His main research concerns Artificial intelligence, Machine learning, Pattern recognition, Latent variable and Discriminative model. His study in Artificial intelligence focuses on Cognitive neuroscience of visual object recognition, Inference, Conditional random field, Training set and Parsing. In Cognitive neuroscience of visual object recognition, Yang Wang works on issues like Pattern recognition, which are connected to Topic model, Hidden Markov model, Bag-of-words model and Contextual image classification.
His Machine learning research is multidisciplinary, incorporating elements of Linear programming and Classifier. In his study, Histogram and Boosting is strongly linked to Pose, which falls under the umbrella field of Pattern recognition. His Latent variable course of study focuses on Feature extraction and Feature.
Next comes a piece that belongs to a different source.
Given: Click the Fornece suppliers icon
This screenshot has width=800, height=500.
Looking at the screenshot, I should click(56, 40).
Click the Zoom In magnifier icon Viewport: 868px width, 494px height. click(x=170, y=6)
Yang Wang mainly investigates Artificial intelligence, Pattern recognition, Machine learning, Computer vision and Segmentation. His is doing research in Benchmark, Object, Image, Discriminative model and Deep learning, both of which are found in Artificial intelligence. His study in the field of Feature extraction also crosses realms of Modal.
His Machine learning study frequently intersects with other fields, such as Training set. Yang Wang interconnects Labeled data and Adaptation in the investigation of issues within Computer vision. His research investigates the connection between Segmentation and topics such as Pascal that intersect with problems in Image labeling.
Yang Wang focuses on Artificial intelligence, Computer vision, Benchmark, Pattern recognition and Shot. His Artificial intelligence study often links to related topics such as Machine learning. As part of one scientific family, Yang Wang deals mainly with the area of Computer vision, narrowing it down to issues related to the Adaptation, and often Crowd counting and Code.
His Benchmark study integrates concerns from other disciplines, such as Depth map, Unsupervised learning and Pose. His Segmentation study in the realm of Pattern recognition connects with subjects such as Modal and Focus. His biological study spans a wide range of topics, including Anomaly detection and Meta learning.
Yang Wang mainly focuses on Artificial intelligence, Meta learning, Shot, Pattern recognition and Machine learning. His study in the field of Feature and Pixel is also linked to topics like Weighting, Modal and Block. His study in Meta learning is interdisciplinary in nature, drawing from both Crowd counting, Adaptation and Computer vision.
His Computer vision study combines topics from a wide range of disciplines, such as Labeled data and Code. His research investigates the link between Pattern recognition and topics such as Image that cross with problems in Margin, Visualization, Feature extraction and Artificial neural network. His Anomaly detection research extends to Machine learning, which is thematically connected.
This overview was generated by a machine learning system which analysed the scientist’s body of work. If you have any feedback, you can contact us here.
Applications of Support Vector Machine (SVM) Learning in Cancer Genomics.
Shujun Huang;Nianguang Cai;Pedro Penzuti Pacheco;Shavira Narrandes.
Cancer Genomics & Proteomics (2018)
Human Action Recognition by Semilatent Topic Models
Yang Wang;G. Mori.
IEEE Transactions on Pattern Analysis and Machine Intelligence (2009)
Optimizing Intersection-Over-Union in Deep Neural Networks for Image Segmentation
Atiqur Rahman;Yang Wang.
international symposium on visual computing (2016)
Discriminative Latent Models for Recognizing Contextual Group Activities
Tian Lan;Yang Wang;Weilong Yang;S. N. Robinovitch.
IEEE Transactions on Pattern Analysis and Machine Intelligence (2012)
A discriminative latent model of object classes and attributes
Yang Wang;Greg Mori.
european conference on computer vision (2010)
Recognizing human actions from still images with latent poses
Weilong Yang;Yang Wang;Greg Mori.
computer vision and pattern recognition (2010)
Discriminative figure-centric models for joint action localization and recognition
Tian Lan;Yang Wang;Greg Mori.
international conference on computer vision (2011)
Hidden Part Models for Human Action Recognition: Probabilistic versus Max Margin
Yang Wang;G Mori.
IEEE Transactions on Pattern Analysis and Machine Intelligence (2011)
Max-margin hidden conditional random fields for human action recognition
Yang Wang;Greg Mori.
computer vision and pattern recognition (2009)
Learning hierarchical poselets for human parsing
Yang Wang;Duan Tran;Zicheng Liao.
computer vision and pattern recognition (2011)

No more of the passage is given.